Two weeks in and we’re finishing up character creation with the actual archetypes. As you’ll recall these are the method by which we set the majority of the PC’s traits and a couple of their talents. My objective in setting these up was to capture the feel of the setting. To that end I have ten archetypes with five of them bring warrior types, three of them being educated (if not specifically wizards) and two of them having high burglary traits. I also have three with Lineage 3 and three with Lineage 1 to spread out the types of characters. I did have a High Lineage/High Burglary archetype (the rakish courtier) but abandoned it when my wife pointed out that no one in the source material fit that description.
Once again, to make a complete character the player picks an Archetype, adds a die to one of that Archetype’s Traits, selects two Inheritances (which may add more Trait dice and Talents) and select four player-defined Talents for the Traits that didn’t have Talents set by the Archetype. That’s an awful lot of capitalized terms in that there sentence, but hopefully it’s clear enough.

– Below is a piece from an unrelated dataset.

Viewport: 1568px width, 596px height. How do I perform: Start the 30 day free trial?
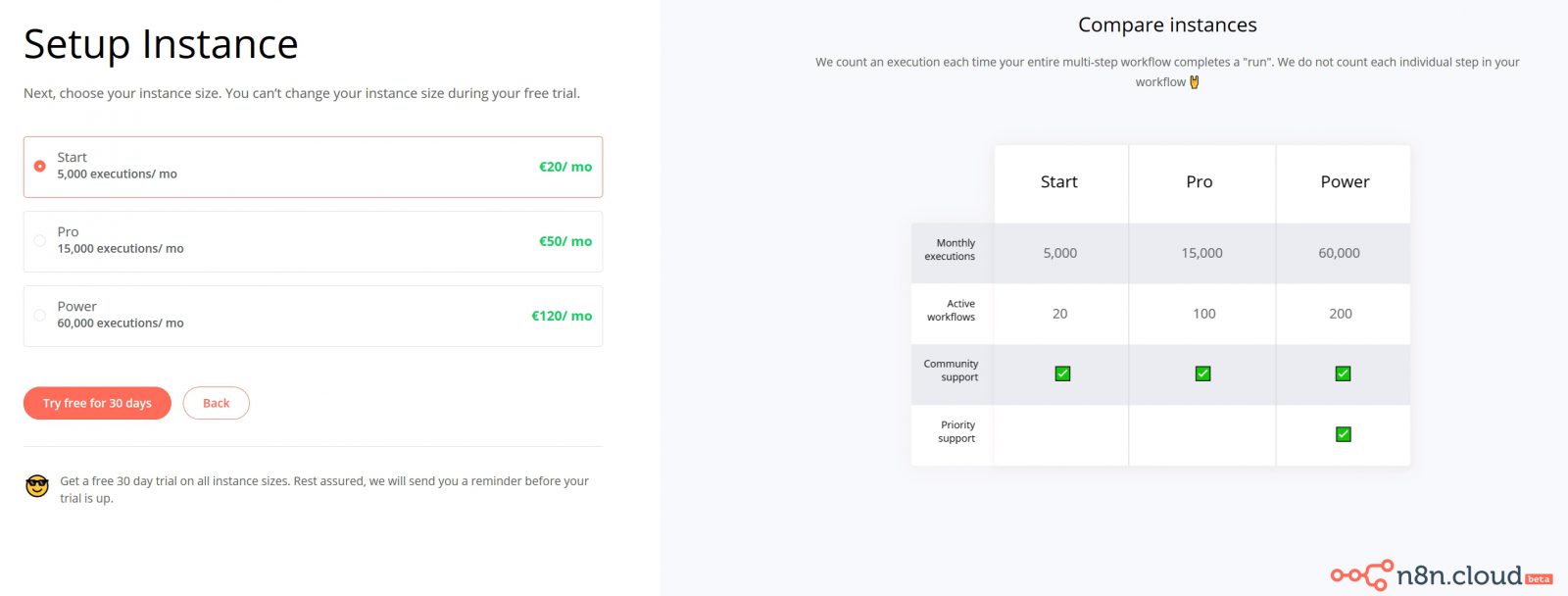[x=97, y=403]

Lost Heir: the PC is the heir to a kingdom that has been lost due to violent attack or is being overseen by others until he reclaims the thrown.
Education 2d [Homeland Knowledge]
Lineage 3d [Prince of X]
Doughty Freelance: The PC comes from good stock but isn’t due to inherit much of anything and therefore serves as a warrior for some noble or a sword for causes that have the right funds or morals. He is strong, tough, durable and skilled with fighting.
Athletics 3d [Lift]
Perception 1d [smell a bad deal]
Yeoman Fighter: you’re a man of no rank or consequence save that you have hefted a spear or bow in the army or in the defense of your kinfolk in the wild lands…and unlike many proved to be good at it. Your keen senses and combat training make toy a force to be reckoned.
Burglary 2d [Avoid being a target]
Lineage 1d [Courage]
Striving Noble: You’re of noble blood, to be sure, but you don’t always feel it in your heart and therefore have to try extra hard to with your limbs and your blades to prove yourself worthy of the family name – and in so doing fail to reach the ideal you have set yourself.
Education 2d [Family History]
Lineage 2d [Rally to Cause]
Younger Prince: A younger member of a powerful noble family you’re well trained in warfare and diplomacy and can act as an envoy of your family’s interests – or draw on your family’s aid in your own causes.
Burglary 1d [get close to the conversation]
Education 1d [Languages]
“Expert Treasure Hunter”: You’re someone who’s skilled at getting into places where people store valuable things and exiting with those things in hand. There are plenty of people or monsters who have things they neither need nor deserve. You resolve that.
Athletics 1d [Climb]
Warcraft 1d [Get away]
Wiry Woodsman: You’re a rawhide tough woodsman of no particular rank or status but a useful blend of physical ability and subtle grace. As such you can be an enormous asset to any organization that wins your loyalty to its cause.
Education 1d [survival]
Perception 2d [Tracking]
Bookish Noble: While your compatriots have mastered the arts of the bow and blade you have studied the histories of people, the secrets of governance and the ancient runes (while not completely neglecting your horsemanship). This makes you a dangerous man indeed.
Perception 2d [Intutiton]
Warcraft 2d [Mounted combat]
Hermetic Sage: While considered a wise counsel when you do speak you spend much of your life traveling and studying, learning secret lore and uncovering subtle threats.
Burglary 1d [Enter unseen]
Education 3d [Pathfinding]
Hedge Wizard: Unable to adopt the trappings of the nobility, or perhaps unwilling to subject others to the dangers of your work, you study the secrets of the world in a natural setting and with nature’s tenacity.